--- Exercise ---
In the data below, find every line with the word "will" and copy it.

--- Record excerpts ---
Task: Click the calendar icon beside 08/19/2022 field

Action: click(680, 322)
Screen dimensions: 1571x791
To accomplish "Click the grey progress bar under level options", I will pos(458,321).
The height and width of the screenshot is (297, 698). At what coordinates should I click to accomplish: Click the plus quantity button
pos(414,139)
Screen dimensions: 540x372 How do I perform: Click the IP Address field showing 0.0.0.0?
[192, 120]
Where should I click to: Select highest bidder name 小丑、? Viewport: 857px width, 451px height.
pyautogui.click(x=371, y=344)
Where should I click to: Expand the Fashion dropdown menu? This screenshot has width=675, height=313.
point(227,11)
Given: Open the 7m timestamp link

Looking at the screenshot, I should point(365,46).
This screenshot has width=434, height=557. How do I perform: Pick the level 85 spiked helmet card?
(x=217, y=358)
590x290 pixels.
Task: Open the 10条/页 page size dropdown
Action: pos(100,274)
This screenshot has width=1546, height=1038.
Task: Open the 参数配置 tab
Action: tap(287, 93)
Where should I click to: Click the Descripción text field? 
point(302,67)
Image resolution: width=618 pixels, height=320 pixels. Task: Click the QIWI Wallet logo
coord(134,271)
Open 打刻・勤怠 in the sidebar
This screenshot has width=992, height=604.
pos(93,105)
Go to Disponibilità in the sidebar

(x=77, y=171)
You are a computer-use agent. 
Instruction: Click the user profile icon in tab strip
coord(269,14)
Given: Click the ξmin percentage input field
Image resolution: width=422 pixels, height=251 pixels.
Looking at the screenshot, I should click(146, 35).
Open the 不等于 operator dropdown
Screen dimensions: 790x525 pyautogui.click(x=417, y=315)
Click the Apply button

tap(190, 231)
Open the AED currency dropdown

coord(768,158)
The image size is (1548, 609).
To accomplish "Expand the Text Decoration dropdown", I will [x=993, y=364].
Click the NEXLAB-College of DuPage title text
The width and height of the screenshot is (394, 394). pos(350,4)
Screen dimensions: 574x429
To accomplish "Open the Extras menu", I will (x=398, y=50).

--- Task answer ---
To accomplish "Click the grey progress bar under level options", I will pos(458,321).
To accomplish "Expand the Text Decoration dropdown", I will [x=993, y=364].
To accomplish "Open the Extras menu", I will (x=398, y=50).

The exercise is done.